Timothy Swain Portland, Oregon

Lorenzo Wilson Milam’s “Crip Zen” and Gillian Kendall’s “Progress” [July 1993] touched me deeply. Kendall’s story is a wonderful chronicle of nonjudgmental awareness in the moment, of all the internal struggles with feelings and choices and self-evaluations this involves. How could we possibly “improve” this wonderful, self-doubting, ambivalent individual who narrates?

These two perspectives on disabled persons — one from the outside, one from the inside — brought me into clear contact for the first time with a part of myself I have long projected on “them” (the disabled). For many years I’ve been particularly attracted to men in wheelchairs because I imagined that they have achieved some lofty spiritual wholeness in order to cope with their losses. The letter from Phil in “Crip Zen” shocked me out of my illusions and forced me to confront a cripple who just wants his hairy anus rubbed by a gay man. Milam relates to this not as an addictive, dysfunctional atrocity but as a desire for love. Who am I to judge how love looks to one person or another? And who has the right to award points for the way one person copes with loss or stress and to dock others for the way they do it? Cripples and manic depressives have their trials and their entitlements, and so do we all in this incredibly complex and difficult world.

Thank you for the perspective you provide, and for the modeling of intimacy that helps all of us heal ourselves simply by having the courage to accept being who we are and living the lives we have.

Gail Parker Palo Alto, California

The article “Crip Zen” is very, very good. I am a practicing psychiatrist. Milam’s book CripZen should be in the library of every rehabilitation hospital in the country.

William L. Clovis, M.D. Philadelphia, Pennsylvania

Milam’s suggestion that “to find heterosexual lovers-for-a-fee, one has to go no further than the Yellow Pages,” to the Massage section, makes me positively livid. As a certified massage therapist, I provide massages for relaxation, stress reduction, and relief from the pain of carpal tunnel syndrome or sports injuries — none of which has a damn thing to do with sex!

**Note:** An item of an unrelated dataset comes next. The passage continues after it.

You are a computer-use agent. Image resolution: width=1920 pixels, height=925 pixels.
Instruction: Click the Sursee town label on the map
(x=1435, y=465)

I resent Milam’s insinuation that all massage therapists are simply prostitutes hiding behind the “massage” name. Most of us went to accredited massage schools, sometimes taking as many as three thousand hours of classes before being allowed to practice. Massage therapy is fighting for legitimacy in the medical field, and practitioners merit the same respect accorded to physical therapists, chiropractors, and others. I feel we deserve an apology.

Phoenix J. Hocking Cottonwood, California
Lorenzo W. Milam responds:

Throughout time (and literature), we reporters have had to take quite a beating. The common phrase is “killing the messenger.” Oedipus was quick to strike down the old man who revealed his sad origins; Macbeth called his messenger a “cream-faced loon” and said that “the devil should damn thee black.”

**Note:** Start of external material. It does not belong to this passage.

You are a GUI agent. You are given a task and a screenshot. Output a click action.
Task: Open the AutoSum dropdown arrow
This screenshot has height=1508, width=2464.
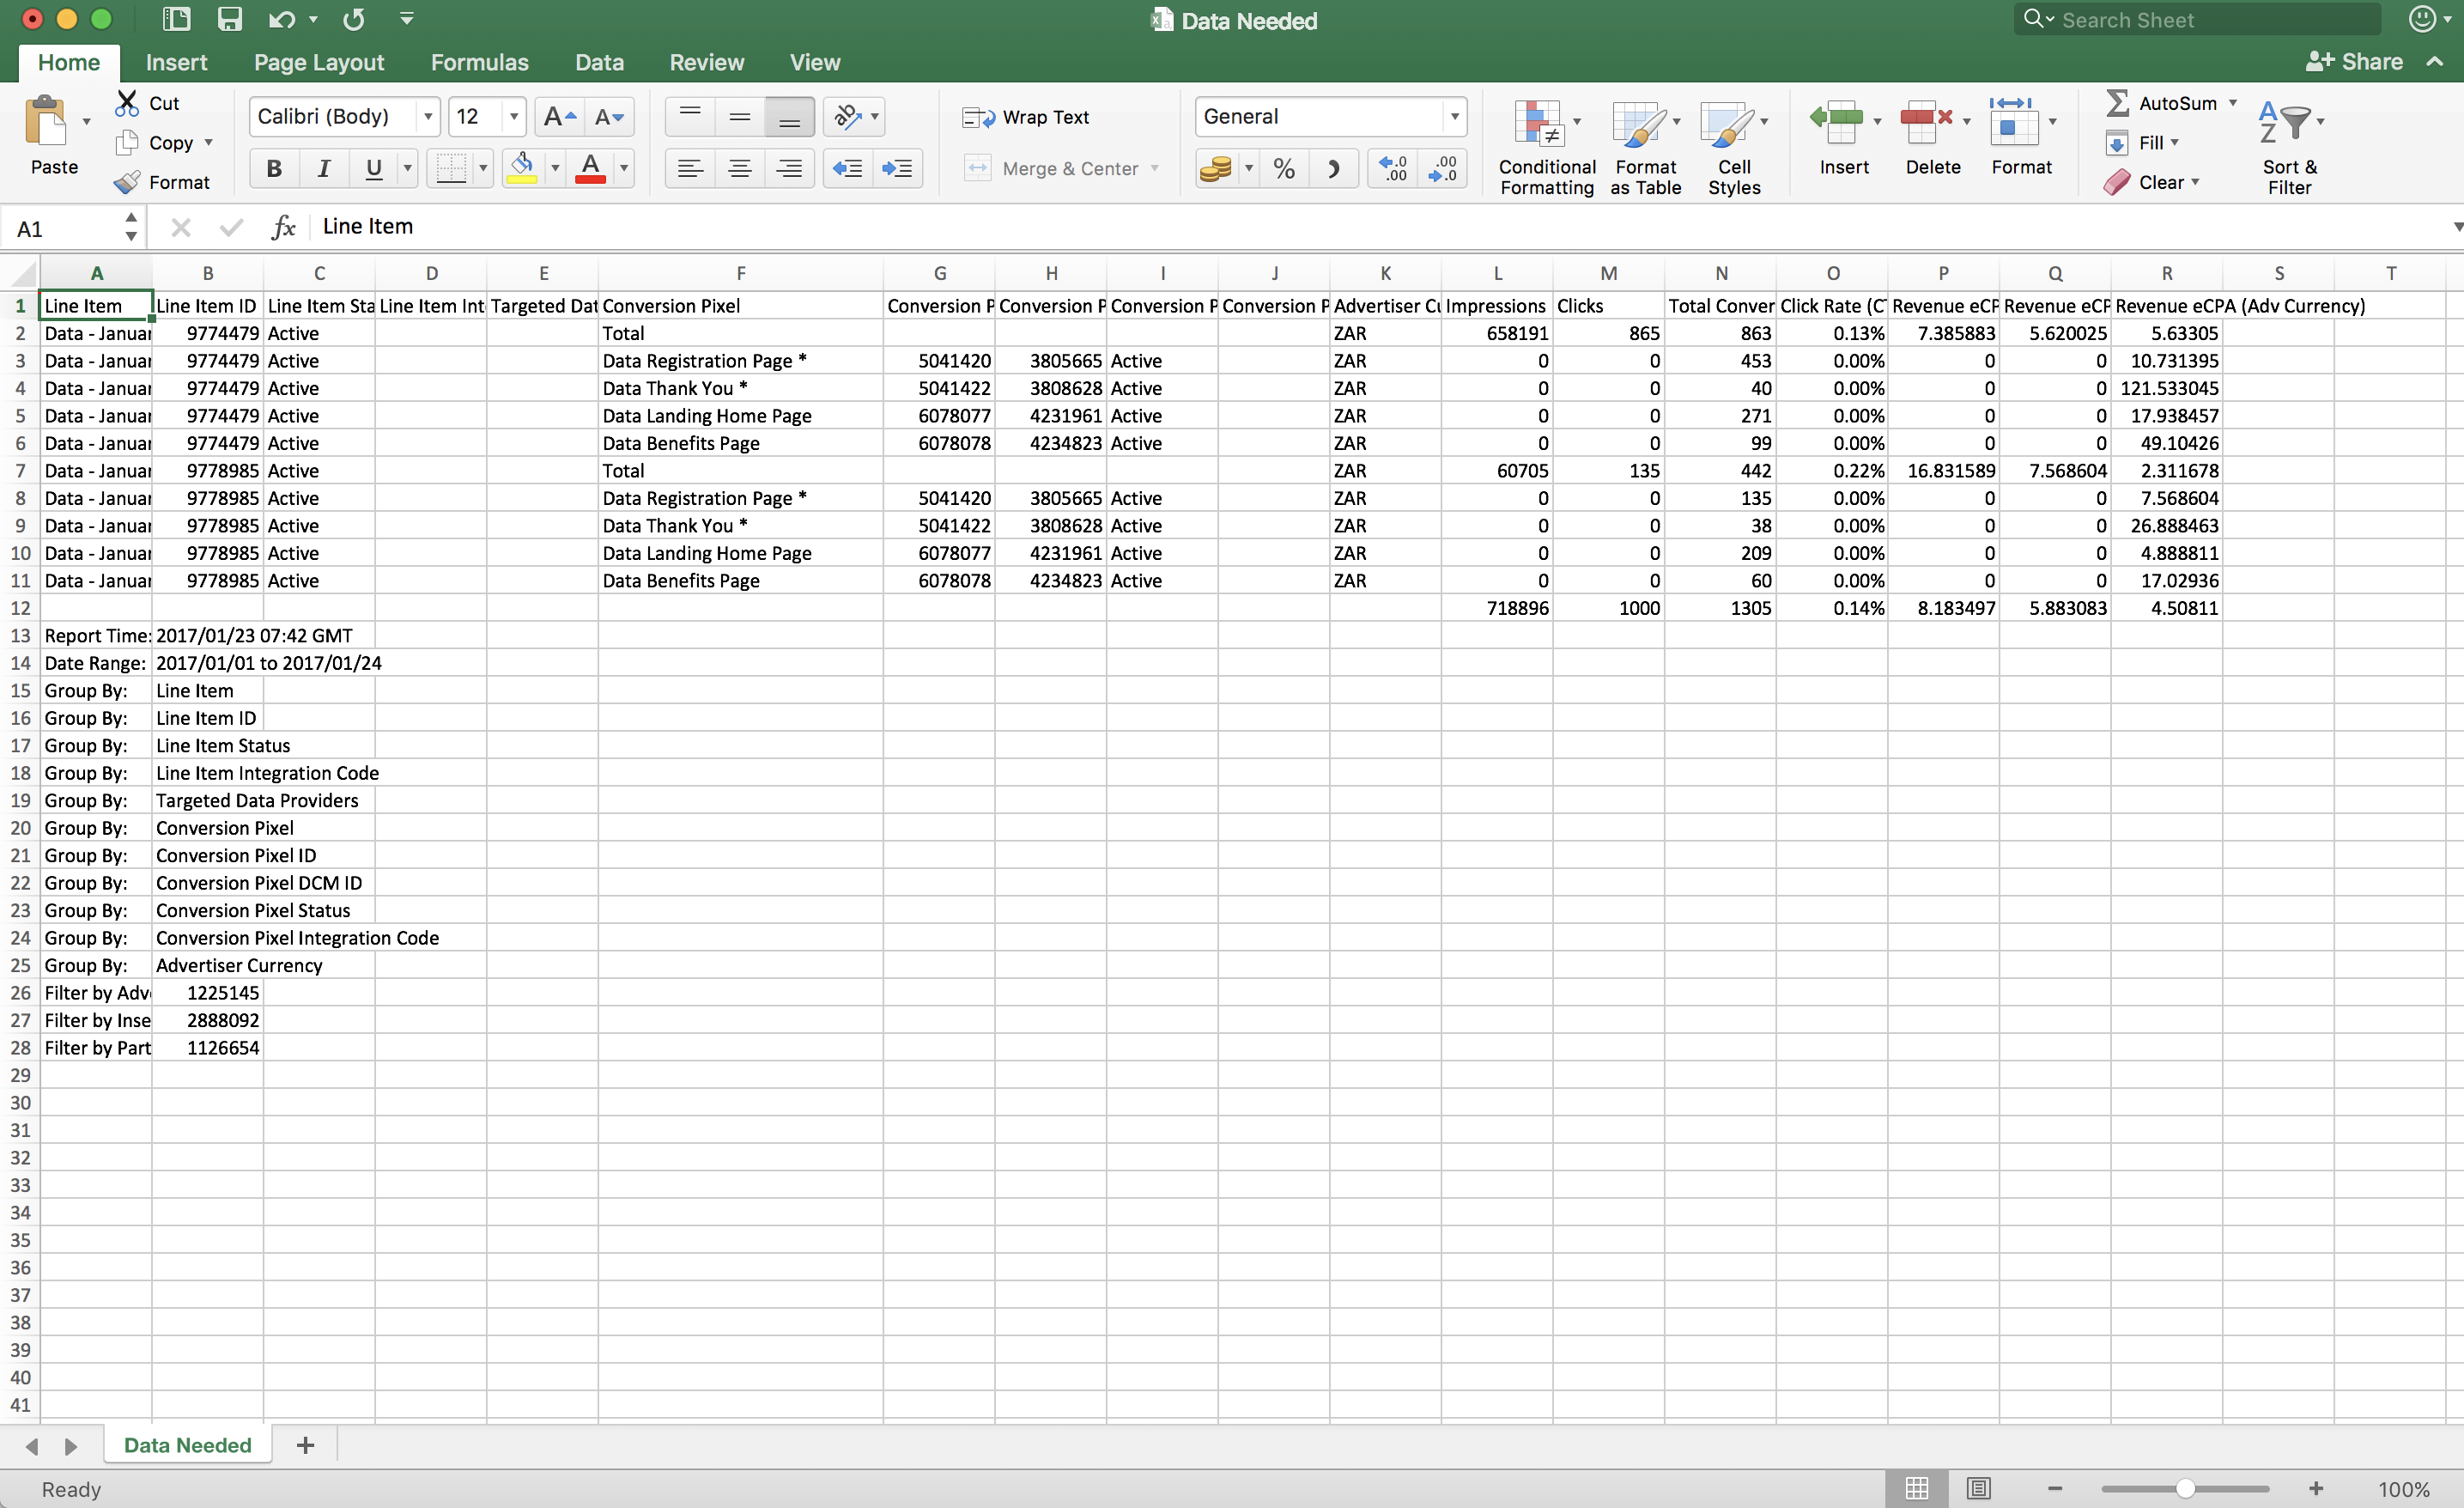(x=2232, y=103)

In my thoughts on sexual partners, I am not advocating, God knows, that one might call up a trained, respectable masseuse and expect a night of bliss. I am, rather, reporting that there are, in most cities, ample opportunities for heterosexuals to let their fingers do the walking if they need passionate relief. They can accomplish this by looking in the Massage section of the Yellow Pages.

Rather than be irate at me, Phoenix Hocking should ask (or perhaps demand) that the telephone company begin to make some distinction between the obvious massage-for-lust folks and the respectable massage-for-wellness people. Until that sweet day, I am afraid the confusion — which is certainly not of my making (nor of hers) — will be perpetuated.